[Extracted records]
########
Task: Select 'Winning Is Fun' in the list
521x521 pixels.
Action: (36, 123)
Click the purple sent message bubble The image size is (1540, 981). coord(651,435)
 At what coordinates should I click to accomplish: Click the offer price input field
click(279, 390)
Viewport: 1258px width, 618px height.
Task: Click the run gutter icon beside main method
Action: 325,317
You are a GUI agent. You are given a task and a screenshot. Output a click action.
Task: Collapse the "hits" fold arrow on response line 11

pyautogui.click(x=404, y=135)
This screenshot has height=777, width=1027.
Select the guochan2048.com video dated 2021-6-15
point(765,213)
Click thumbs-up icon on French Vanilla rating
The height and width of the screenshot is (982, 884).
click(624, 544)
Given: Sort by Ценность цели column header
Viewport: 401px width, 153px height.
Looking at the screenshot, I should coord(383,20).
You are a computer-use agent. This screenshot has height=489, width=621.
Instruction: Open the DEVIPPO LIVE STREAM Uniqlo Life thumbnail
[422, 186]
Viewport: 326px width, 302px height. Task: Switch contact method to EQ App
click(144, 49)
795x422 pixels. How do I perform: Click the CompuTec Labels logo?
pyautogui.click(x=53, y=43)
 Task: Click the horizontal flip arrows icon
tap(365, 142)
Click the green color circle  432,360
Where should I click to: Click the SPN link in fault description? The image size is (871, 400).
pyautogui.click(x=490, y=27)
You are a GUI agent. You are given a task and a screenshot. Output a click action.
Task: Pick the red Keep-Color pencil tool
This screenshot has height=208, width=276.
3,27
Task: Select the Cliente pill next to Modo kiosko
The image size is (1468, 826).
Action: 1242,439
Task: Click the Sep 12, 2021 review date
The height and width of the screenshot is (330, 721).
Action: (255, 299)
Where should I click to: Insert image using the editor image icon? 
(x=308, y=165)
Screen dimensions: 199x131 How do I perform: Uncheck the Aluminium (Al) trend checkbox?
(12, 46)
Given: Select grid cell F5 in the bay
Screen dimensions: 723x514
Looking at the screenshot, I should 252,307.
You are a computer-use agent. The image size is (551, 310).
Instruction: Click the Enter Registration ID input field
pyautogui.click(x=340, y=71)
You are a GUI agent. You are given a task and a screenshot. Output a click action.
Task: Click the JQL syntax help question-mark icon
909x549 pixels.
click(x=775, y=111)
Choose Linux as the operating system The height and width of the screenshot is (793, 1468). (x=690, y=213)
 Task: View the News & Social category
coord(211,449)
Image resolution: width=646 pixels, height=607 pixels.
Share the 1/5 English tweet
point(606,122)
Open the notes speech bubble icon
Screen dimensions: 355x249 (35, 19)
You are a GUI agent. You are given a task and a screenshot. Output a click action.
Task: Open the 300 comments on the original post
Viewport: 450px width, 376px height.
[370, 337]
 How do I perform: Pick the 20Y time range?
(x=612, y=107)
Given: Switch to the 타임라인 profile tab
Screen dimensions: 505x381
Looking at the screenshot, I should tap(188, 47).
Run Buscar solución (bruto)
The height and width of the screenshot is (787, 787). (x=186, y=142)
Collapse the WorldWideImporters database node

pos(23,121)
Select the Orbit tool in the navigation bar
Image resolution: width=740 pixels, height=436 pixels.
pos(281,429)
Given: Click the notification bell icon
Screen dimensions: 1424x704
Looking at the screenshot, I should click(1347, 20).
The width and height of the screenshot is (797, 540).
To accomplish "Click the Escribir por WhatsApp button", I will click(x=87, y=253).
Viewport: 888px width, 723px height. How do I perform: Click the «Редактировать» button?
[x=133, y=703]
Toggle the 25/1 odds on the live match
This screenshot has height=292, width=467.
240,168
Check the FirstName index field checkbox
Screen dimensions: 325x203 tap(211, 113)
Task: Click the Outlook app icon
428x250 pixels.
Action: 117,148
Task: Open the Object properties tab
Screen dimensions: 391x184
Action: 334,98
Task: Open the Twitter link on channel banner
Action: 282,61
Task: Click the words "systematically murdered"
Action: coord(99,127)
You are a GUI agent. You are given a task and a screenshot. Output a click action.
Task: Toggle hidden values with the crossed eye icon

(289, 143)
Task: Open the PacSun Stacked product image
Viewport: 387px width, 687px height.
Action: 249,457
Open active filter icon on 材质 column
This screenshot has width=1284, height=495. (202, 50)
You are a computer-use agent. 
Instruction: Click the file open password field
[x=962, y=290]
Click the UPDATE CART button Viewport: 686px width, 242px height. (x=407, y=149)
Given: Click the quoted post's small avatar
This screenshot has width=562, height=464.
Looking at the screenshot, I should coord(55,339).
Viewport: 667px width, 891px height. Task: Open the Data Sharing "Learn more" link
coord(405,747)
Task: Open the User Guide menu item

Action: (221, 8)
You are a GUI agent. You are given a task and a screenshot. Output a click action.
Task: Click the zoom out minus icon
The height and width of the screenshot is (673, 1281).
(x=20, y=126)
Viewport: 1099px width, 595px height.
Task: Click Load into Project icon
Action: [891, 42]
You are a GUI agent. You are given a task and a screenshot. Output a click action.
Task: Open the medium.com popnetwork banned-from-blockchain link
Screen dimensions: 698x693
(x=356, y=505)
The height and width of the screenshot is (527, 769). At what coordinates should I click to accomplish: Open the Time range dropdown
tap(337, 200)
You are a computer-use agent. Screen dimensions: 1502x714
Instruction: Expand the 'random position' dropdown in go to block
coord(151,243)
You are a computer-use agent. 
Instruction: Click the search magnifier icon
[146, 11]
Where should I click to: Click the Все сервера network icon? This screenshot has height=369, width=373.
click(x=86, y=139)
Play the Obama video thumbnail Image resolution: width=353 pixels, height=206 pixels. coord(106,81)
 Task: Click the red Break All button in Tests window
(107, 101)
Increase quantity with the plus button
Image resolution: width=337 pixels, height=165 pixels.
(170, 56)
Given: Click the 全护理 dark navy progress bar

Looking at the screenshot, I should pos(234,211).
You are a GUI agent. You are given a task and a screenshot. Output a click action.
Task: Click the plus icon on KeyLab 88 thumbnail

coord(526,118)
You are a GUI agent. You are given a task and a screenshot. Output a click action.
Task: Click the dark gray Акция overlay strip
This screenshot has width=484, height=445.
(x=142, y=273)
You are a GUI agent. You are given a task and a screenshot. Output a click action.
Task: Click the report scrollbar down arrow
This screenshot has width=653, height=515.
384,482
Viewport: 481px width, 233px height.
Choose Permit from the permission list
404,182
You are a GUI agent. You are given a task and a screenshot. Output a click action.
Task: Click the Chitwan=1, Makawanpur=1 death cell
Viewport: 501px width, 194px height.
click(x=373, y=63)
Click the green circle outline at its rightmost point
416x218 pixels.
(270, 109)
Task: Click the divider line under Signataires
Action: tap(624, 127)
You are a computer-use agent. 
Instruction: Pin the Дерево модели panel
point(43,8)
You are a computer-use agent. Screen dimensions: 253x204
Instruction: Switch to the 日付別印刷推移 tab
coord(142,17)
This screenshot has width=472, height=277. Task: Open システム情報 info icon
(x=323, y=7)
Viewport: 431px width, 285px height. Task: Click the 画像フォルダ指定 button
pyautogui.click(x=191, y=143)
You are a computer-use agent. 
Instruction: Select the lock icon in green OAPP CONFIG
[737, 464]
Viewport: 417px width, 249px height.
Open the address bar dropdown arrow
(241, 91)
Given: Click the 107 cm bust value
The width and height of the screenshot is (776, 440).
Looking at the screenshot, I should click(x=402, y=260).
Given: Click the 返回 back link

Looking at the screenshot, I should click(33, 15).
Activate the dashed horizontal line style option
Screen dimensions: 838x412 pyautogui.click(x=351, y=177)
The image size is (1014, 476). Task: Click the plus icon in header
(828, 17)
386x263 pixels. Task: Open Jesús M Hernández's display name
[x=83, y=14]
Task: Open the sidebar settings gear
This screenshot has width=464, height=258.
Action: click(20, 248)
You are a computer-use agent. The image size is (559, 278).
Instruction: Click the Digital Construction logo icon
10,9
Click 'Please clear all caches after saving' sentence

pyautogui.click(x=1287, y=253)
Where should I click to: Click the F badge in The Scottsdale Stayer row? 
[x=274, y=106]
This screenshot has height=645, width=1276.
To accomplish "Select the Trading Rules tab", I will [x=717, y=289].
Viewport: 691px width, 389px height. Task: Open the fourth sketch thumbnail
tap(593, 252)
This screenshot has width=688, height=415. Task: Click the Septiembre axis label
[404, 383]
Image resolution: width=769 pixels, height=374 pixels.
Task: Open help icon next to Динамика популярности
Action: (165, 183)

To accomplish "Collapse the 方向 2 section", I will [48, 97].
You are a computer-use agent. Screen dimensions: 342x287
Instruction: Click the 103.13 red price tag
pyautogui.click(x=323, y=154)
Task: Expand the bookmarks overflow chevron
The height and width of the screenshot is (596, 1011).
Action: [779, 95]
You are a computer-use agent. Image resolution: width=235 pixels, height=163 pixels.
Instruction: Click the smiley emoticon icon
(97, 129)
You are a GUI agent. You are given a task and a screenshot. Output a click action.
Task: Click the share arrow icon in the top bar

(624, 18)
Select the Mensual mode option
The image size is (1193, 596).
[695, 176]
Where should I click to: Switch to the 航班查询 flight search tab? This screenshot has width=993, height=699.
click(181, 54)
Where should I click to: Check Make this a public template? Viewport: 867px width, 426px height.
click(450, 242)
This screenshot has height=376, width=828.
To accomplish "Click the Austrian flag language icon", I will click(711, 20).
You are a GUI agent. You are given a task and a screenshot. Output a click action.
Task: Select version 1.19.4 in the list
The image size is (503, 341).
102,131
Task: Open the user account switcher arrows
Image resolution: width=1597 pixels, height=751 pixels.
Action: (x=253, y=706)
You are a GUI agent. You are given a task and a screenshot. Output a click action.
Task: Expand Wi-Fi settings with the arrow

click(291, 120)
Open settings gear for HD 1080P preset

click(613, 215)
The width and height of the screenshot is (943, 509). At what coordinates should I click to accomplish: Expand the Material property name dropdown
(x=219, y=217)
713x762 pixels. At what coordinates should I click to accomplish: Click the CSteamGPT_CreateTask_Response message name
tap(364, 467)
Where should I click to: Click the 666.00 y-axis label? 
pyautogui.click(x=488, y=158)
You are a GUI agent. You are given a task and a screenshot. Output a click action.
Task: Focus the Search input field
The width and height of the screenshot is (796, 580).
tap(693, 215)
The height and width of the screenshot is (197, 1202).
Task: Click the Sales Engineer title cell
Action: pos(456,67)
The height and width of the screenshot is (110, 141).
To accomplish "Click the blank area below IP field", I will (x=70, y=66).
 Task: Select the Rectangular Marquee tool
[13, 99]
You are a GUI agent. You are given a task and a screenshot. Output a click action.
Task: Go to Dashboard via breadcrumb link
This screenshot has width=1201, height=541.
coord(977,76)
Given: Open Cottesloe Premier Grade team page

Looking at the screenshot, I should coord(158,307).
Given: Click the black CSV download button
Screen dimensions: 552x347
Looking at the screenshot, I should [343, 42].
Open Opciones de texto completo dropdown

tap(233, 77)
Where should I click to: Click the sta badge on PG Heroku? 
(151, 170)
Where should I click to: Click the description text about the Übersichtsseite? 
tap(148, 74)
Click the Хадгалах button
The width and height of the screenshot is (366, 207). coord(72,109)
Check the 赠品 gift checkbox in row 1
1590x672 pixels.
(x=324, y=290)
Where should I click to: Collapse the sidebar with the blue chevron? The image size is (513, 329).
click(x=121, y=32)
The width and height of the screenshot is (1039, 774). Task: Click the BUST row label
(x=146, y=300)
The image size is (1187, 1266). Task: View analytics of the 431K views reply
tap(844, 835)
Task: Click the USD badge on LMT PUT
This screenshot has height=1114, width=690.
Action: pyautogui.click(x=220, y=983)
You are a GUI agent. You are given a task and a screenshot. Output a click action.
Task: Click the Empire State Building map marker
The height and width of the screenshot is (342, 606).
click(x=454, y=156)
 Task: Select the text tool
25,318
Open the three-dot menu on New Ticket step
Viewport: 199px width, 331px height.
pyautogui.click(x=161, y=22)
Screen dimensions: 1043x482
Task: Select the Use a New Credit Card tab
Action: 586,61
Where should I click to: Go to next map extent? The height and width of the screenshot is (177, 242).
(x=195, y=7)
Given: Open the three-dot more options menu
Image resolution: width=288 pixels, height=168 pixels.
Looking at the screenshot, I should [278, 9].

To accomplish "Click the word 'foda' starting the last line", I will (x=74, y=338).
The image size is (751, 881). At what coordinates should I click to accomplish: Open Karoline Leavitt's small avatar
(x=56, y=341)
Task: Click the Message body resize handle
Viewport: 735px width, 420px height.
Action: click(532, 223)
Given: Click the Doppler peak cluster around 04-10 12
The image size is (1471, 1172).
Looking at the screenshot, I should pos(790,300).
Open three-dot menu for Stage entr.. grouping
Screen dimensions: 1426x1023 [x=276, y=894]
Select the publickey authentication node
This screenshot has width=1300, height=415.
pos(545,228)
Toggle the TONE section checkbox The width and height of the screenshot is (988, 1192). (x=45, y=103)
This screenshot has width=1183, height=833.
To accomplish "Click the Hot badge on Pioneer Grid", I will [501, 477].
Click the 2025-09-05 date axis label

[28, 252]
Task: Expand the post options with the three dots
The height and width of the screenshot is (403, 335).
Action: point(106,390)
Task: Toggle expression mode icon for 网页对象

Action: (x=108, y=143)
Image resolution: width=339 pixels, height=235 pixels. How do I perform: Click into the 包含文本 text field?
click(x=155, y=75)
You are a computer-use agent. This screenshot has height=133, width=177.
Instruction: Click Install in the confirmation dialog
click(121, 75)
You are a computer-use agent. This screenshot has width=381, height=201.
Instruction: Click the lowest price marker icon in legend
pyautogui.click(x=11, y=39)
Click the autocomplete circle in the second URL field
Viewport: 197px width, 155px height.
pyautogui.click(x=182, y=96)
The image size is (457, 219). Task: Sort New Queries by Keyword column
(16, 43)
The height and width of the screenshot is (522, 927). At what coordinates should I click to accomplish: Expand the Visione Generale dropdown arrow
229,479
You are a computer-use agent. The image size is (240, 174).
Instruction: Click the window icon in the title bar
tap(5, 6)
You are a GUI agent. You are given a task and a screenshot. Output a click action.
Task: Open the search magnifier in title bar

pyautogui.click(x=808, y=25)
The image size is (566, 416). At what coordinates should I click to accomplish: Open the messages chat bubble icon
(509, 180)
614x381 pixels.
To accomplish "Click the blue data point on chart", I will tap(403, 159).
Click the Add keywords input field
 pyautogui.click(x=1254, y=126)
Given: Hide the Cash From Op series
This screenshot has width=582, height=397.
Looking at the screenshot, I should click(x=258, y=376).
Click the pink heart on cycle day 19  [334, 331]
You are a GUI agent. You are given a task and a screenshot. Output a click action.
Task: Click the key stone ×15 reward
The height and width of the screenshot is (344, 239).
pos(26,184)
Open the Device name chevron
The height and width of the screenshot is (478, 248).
########
_What you need to do_.
How many lines of the data contain "options"? Work it out and give only the number.

_Solved problem_.
2